Income Tax Deductions Section 80C

You can claim ₹150,000.00 as deductions under section 80C of Income Tax Act 1961. That is, you can reduce up to ₹150,000.00 from your total taxable income through Section 80C. This deduction is allowed to an individual and an HUF.

Deductions Under Section 80C

Life Insurance Policy

Premium paid on insurance on the life of individual, spouse or child and in the case of HUF, any member thereof.

In respect of policies issued before 1.4.2012

However, where the annual premium on insurance policies, other than a contract for the deferred annuity, issued on or before 31.3.2012, exceeds 20% of the actual capital sum assured, only the amount of premium as does not exceed 20% will qualify for a rebate.

In respect of policies issued on or after 1.4.2012

However, the deduction under section 80C for premium or other payment made on the insurance policy, other than a contract for a deferred annuity, shall be restricted to the 10% of the actual sum assured, in case the insurance policy is issued on or after 1st April 2012.
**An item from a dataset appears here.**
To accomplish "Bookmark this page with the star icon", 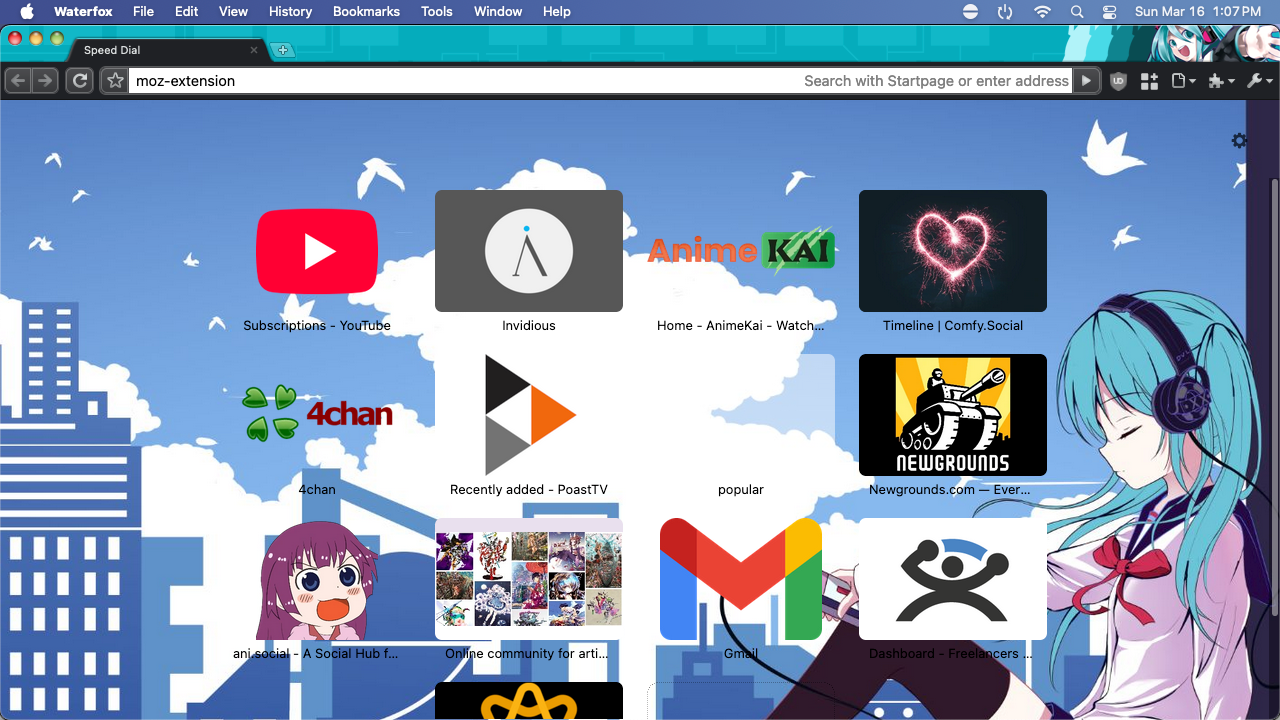I will (x=115, y=81).

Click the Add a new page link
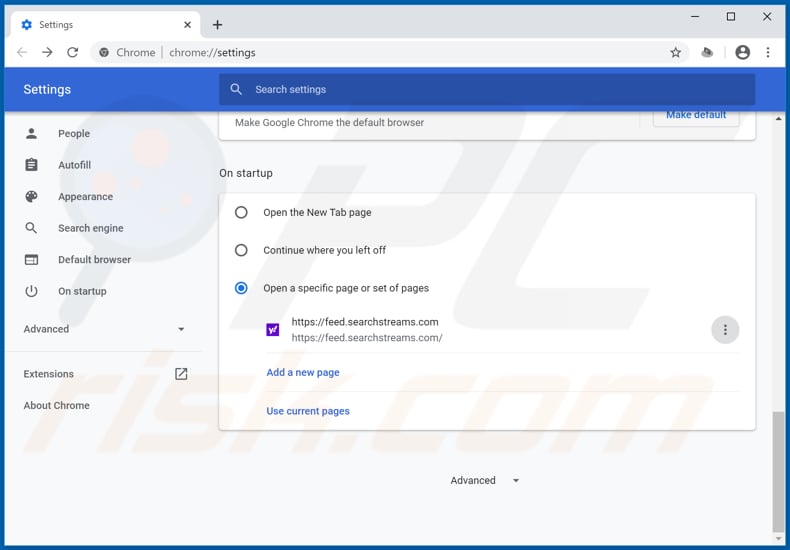coord(303,372)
In respect of policies issued on or after 1.4.2013

Premium paid in respect of a life insurance policy issued on or after 1st April 2013, where the insurance is in the life of any person, who is –

  1. a person with disability or person with a severe disability as referred to in section 80U; or
  2. suffering from disease or ailment as specified in the rules made under section 80DDB,

would qualify for deduction to the extent of 15% of minimum capital sum assured. In respect, other policies, the deduction of premium paid would continue to be restricted to 10% of minimum capital sum assured.

Provident Fund 

Contributions to any provident fund to which the Provident Funds Act, 1925 applies.

Contributions made to any Provident Funds set up by the Central Government and notified in his behalf.

Contribution by an employee to a recognised provident fund or to an approved superannuation fund.

The contribution made by a resident individual in PPF Account. The account can be in the name of self/spouse, any child and for HUF, it can be in the name of any member of the family.

Also Read: 7 Easy Steps to e-file your Income Tax Return

Equity Linked Savings Scheme (ELSS)

ELSS – Equity Linked Savings Scheme is a diversified equity mutual fund which has the majority of the corpus invested in equities. This type of mutual fund has a lock-in period of 3 years. The investor can claim up to ₹1 lakh as a deduction from his gross taxable income under section 80C of the Income Tax Act. Read more: Equity Linked Savings Scheme

Home Loan Principal Repayment

The EMI that you pay every month to repay your home loan consists of two components – Principal and Interest. The principal amount of the EMI qualifies for deduction under section 80C. Interest amount qualifies for deduction under section 24 of the Income Tax Act.

National Savings Certificate (NSC) (VIII Issue)

Investments in NSC are eligible for a deduction of up to ₹150,000.00 p.a. under section 80C. Furthermore, the accrued interest which is deemed to be reinvested qualifies for deduction under Section 80C.

5 years Deposits

Term deposits for a fixed period of not less than 5 years with a scheduled bank, and which is in accordance with a scheme framed and notified.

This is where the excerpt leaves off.